Copy all lines containing the string "Collapse" from the records below.
※
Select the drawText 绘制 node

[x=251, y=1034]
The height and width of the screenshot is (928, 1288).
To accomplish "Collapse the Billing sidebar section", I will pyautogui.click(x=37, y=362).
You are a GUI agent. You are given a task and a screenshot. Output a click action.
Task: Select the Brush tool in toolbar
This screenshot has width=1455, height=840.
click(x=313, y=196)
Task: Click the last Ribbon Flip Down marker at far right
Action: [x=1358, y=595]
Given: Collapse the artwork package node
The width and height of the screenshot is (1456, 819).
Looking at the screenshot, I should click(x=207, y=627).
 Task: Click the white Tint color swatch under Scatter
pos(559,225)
※
* **EXPECTED ANSWER**
To accomplish "Collapse the Billing sidebar section", I will pyautogui.click(x=37, y=362).
Given: Collapse the artwork package node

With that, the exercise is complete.